YOUR INSTRUCTIONS: Reproduce the passage of the Brexit medicine-shortage report below, beginning at the words containing "But the impact" and ending at "British parliament report.".

[[ EXTRACTED TEXT, beginning ]]

BRUSSELS (Reuters) – As the Oct. 31 deadline for Britain to leave the European Union approaches, health professionals are warning that shortages of some medicines could worsen in Europe in the event of a no-deal Brexit.
Illustration photo shows various medicine pills in their original packaging in Brussels, Belgium August 9, 2019. REUTERS/Yves Herman/Illustration
Britain’s food and drink lobby warned last week that the country would experience shortages of some fresh foods if there is a disorderly no-deal Brexit. Pharmaceutical companies have expressed similar concerns about medicines, and some have reserved air freight capacity to fly in supplies if needed..
But the impact on medical supplies will also be felt beyond Britain. About 45 million packs of medicines are shipped from Britain to the rest of the bloc every month, in trade worth nearly 12 billion pounds in 2016, according to a British parliament report.
Experts say some disruption is inevitable if Britain leaves the EU without a deal. British Prime Minister Boris Johnson has said he will lead his country out of the EU on Oct. 31 without a deal if the EU refuses to negotiate a new divorce agreement.

[[ EXTRACTED TEXT, end ]]
[[ INFORMATION GIVEN, beginning ]]

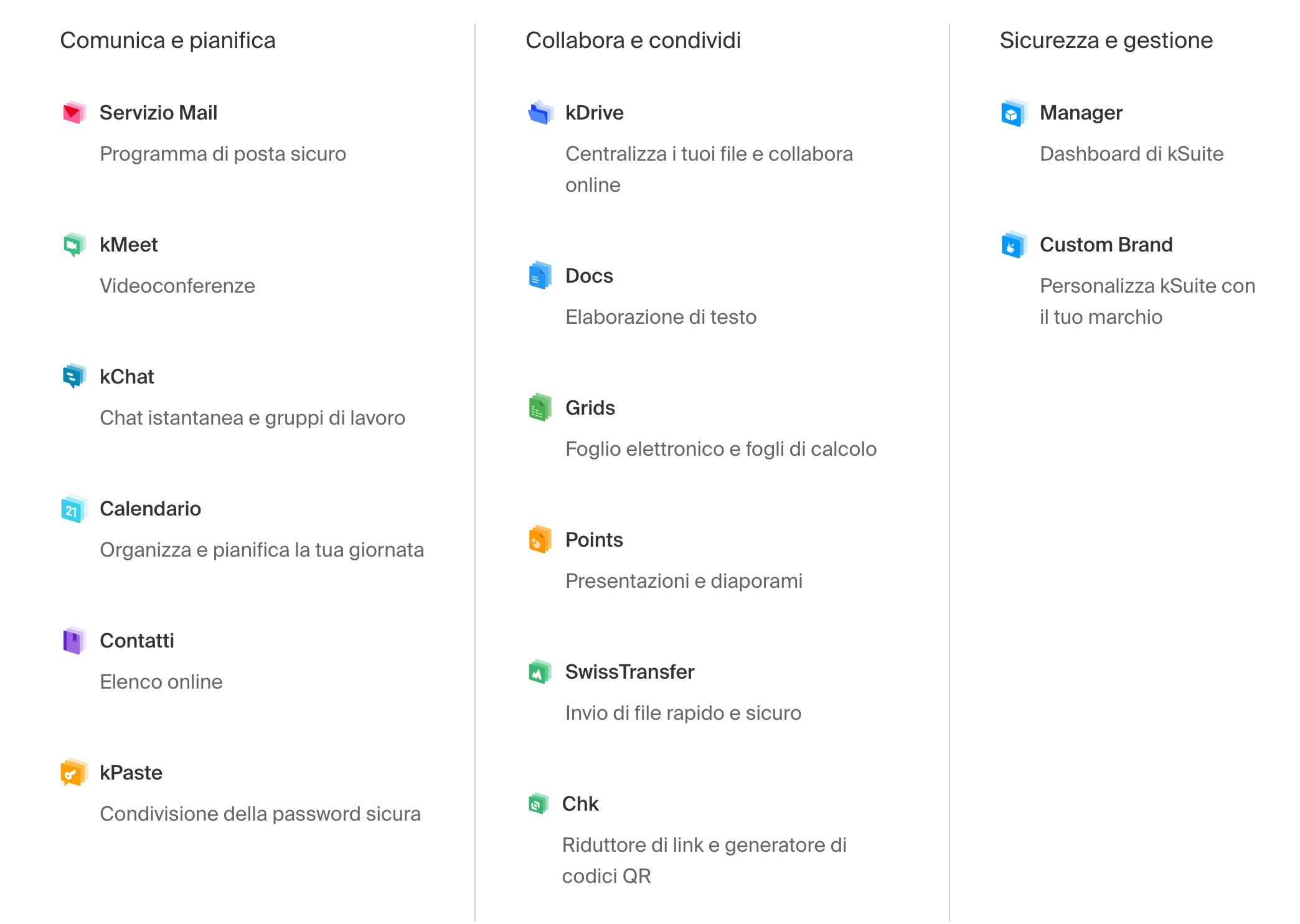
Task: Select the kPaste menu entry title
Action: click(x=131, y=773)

[[ INFORMATION GIVEN, end ]]
[[ INFORMATION GIVEN, beginning ]]

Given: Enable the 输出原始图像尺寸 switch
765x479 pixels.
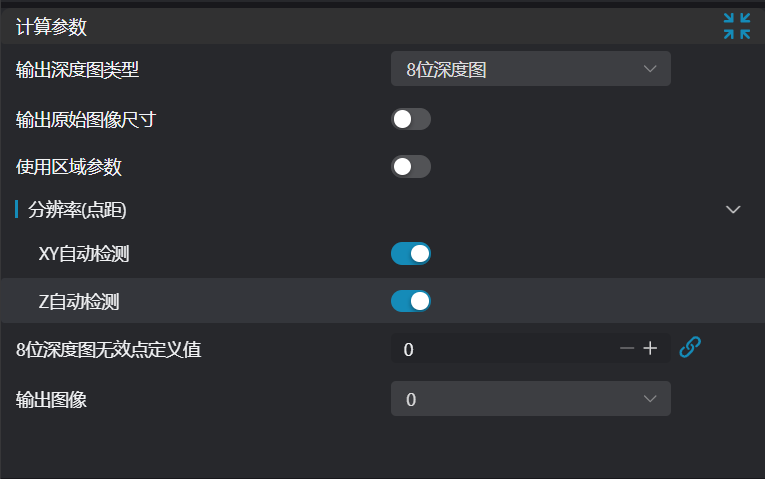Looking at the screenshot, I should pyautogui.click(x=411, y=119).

[[ INFORMATION GIVEN, end ]]

SOLVED EXERCISE:
But the impact on medical supplies will also be felt beyond Britain. About 45 million packs of medicines are shipped from Britain to the rest of the bloc every month, in trade worth nearly 12 billion pounds in 2016, according to a British parliament report.